In exact form, set down only those lines of the material that run from its first line to the line with "Dwayne Cline (31, 2137)", inclusive.

##### EXTRACTED INFORMATION #####

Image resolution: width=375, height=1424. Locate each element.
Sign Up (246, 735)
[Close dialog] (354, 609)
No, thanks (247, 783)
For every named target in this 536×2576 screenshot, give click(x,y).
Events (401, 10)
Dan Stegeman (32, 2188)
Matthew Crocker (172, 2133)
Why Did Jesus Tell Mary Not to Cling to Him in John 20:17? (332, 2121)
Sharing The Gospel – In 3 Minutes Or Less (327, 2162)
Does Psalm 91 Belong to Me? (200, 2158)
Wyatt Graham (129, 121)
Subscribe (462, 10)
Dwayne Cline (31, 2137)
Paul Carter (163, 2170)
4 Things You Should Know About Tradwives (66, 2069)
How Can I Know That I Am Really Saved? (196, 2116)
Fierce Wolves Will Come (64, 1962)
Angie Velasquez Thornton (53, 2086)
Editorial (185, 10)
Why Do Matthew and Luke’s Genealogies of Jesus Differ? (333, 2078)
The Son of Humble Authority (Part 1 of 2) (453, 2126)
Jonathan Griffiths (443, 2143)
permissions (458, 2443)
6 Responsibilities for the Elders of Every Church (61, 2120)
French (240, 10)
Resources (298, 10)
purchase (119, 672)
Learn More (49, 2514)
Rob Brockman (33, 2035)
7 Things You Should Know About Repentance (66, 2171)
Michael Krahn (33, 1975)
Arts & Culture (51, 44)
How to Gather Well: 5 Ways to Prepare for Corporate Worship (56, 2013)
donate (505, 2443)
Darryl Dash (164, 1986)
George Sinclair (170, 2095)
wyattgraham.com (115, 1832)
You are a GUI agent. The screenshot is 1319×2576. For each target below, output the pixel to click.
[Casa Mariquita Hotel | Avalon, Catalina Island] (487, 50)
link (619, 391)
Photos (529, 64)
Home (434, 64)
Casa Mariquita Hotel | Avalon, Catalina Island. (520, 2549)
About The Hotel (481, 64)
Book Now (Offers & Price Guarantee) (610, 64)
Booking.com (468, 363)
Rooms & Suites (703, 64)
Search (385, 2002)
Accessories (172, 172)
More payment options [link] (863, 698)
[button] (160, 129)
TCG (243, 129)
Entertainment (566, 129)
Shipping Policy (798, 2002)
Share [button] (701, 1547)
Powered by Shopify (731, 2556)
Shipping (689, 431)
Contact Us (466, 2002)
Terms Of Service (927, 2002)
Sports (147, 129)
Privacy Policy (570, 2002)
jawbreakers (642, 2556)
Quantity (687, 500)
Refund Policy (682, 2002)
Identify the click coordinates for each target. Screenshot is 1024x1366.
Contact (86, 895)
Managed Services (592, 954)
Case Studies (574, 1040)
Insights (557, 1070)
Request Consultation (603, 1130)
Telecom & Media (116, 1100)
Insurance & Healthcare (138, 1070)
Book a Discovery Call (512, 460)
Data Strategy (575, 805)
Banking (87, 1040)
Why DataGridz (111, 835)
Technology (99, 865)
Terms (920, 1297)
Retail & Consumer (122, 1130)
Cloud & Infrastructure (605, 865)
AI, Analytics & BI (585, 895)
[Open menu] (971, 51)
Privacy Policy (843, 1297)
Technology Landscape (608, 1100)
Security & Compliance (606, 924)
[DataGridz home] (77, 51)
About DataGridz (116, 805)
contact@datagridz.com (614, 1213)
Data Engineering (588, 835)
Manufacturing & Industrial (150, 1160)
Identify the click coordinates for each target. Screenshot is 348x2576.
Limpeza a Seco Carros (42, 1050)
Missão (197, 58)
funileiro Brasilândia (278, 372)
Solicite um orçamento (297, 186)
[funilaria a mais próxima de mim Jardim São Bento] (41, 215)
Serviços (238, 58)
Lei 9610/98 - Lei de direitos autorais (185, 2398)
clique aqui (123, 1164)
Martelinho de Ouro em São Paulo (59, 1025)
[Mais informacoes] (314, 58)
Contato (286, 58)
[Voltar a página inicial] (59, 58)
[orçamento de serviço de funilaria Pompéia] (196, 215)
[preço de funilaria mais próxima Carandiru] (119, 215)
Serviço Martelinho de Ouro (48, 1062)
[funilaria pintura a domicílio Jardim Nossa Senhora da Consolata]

#####

## RESULT FOR THIS TASK:
Image resolution: width=375, height=1424. Locate each element.
Sign Up (246, 735)
[Close dialog] (354, 609)
No, thanks (247, 783)
For every named target in this 536×2576 screenshot, give click(x,y).
Events (401, 10)
Dan Stegeman (32, 2188)
Matthew Crocker (172, 2133)
Why Did Jesus Tell Mary Not to Cling to Him in John 20:17? (332, 2121)
Sharing The Gospel – In 3 Minutes Or Less (327, 2162)
Does Psalm 91 Belong to Me? (200, 2158)
Wyatt Graham (129, 121)
Subscribe (462, 10)
Dwayne Cline (31, 2137)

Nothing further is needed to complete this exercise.